Я не очень понимаю, что подразумевается под «нынешней романной формой»...
Романная форма Павича не похожа на романную форму Малькольма Брэдбери, а романная форма Милана Кундеры имеет мало общего с романной формой Умберто Эко. И все они блестящие мастера своей романной формы. Думаю, что говорить о единой романной форме не имеет смысла, потому что её не существует. Любой современный роман в той или иной степени противоречит традиции романа, но в то же самое время он и формирует традицию.
— Возможно, вы и правы, хотя исключения скорее подтверждают правила. Должен ли роман быть социально значимым? Почему в ряд фабричных брендов вы вставили и бывшего президента России?

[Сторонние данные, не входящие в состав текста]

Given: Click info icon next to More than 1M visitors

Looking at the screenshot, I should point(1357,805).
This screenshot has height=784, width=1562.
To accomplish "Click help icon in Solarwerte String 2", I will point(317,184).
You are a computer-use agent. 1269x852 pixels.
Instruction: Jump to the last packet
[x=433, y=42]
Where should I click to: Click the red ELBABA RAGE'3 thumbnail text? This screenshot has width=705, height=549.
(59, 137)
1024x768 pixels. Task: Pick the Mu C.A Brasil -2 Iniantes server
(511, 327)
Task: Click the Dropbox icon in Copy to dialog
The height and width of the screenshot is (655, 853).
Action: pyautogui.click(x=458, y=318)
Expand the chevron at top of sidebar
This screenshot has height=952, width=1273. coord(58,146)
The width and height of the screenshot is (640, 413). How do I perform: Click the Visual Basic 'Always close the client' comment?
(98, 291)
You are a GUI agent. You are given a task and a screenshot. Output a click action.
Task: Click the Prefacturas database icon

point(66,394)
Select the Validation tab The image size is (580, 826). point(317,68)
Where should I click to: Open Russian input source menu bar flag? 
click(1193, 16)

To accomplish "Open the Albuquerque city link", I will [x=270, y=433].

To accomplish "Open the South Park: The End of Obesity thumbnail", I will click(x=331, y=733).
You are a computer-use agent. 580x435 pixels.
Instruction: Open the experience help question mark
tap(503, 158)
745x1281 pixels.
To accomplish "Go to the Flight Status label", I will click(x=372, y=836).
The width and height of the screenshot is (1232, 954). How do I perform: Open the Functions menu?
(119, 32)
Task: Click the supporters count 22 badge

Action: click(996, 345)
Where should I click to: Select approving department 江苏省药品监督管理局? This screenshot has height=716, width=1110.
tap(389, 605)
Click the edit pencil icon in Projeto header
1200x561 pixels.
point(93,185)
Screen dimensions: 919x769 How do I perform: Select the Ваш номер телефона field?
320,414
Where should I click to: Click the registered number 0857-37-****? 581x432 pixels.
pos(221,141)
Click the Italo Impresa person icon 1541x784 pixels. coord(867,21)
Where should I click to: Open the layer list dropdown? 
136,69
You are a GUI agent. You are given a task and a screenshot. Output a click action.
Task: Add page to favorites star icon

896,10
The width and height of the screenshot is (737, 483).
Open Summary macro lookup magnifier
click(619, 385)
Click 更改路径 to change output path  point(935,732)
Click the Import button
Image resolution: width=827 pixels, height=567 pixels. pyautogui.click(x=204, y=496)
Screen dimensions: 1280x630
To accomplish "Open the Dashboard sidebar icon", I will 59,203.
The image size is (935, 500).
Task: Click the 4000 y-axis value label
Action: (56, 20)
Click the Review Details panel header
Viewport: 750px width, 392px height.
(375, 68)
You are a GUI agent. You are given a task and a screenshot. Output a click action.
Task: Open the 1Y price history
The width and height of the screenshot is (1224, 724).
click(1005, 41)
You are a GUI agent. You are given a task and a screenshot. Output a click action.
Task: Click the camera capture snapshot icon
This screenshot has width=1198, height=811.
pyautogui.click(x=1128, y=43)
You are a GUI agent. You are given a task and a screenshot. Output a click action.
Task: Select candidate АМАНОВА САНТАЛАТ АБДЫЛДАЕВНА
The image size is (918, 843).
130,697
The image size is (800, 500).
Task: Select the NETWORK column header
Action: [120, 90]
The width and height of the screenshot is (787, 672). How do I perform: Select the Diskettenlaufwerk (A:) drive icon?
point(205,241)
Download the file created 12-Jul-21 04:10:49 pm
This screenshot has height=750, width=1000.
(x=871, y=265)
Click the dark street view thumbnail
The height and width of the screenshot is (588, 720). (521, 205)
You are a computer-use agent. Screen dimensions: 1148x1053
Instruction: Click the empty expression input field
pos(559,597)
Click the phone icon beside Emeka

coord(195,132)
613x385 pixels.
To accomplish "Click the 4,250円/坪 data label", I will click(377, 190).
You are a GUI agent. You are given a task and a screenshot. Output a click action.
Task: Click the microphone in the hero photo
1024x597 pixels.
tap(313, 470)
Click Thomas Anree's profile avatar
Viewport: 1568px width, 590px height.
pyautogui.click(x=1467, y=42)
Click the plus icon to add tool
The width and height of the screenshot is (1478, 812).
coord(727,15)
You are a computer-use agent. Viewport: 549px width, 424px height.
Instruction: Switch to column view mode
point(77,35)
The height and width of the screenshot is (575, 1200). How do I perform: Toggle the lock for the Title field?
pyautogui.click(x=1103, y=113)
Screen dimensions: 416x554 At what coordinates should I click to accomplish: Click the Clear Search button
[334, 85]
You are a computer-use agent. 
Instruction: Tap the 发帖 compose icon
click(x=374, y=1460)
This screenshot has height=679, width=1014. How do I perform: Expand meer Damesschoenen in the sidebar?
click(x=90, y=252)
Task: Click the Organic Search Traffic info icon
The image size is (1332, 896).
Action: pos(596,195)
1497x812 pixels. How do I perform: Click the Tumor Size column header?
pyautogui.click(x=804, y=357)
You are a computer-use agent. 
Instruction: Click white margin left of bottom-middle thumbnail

— Мне нужен был политический бренд, бренд-власть, поэтому он там и оказался. По поводу социальной значимости: если вы имеете в виду, должен ли роман поднимать острые социальные проблемы, то я бы сказал, что это необязательный момент. Хорошо бы, чтобы сам роман, то есть литература, стал социально значимым явлением. А то при нынешних реалиях социальная значимость самого социально значимого романа ничего не значит.
— А что тогда значит? Является важным?
— Трудно сказать. Видимо, то, о чём говорят в вечерних новостях...
— Вы не верите в какую-то важную роль литературы? А зачем тогда всё?
— Вообще, конечно, я согласен с Оскаром Уайльдом, что всякое искусство совершенно бесполезно. Но в этом и его ценность. Искусство и литература пребывают в области сверхнормы и сверхважного. Их невозможно оценивать по критериям социальной значимости. Во всяком случае, я этого сделать не могу.
— Я читал, что «Бренд» фигурировал в списках «Дебюта» несколько лет назад. Это единственное, что мне о вас известно.
— Мой роман был в шорт-листе в 2008 году, уже после того, как вышел в «Новом мире». Как говорил, по-моему, Эмир Кустурица, «я никто и пришёл ниоткуда». Думаю, эти слова можно отнести и ко мне.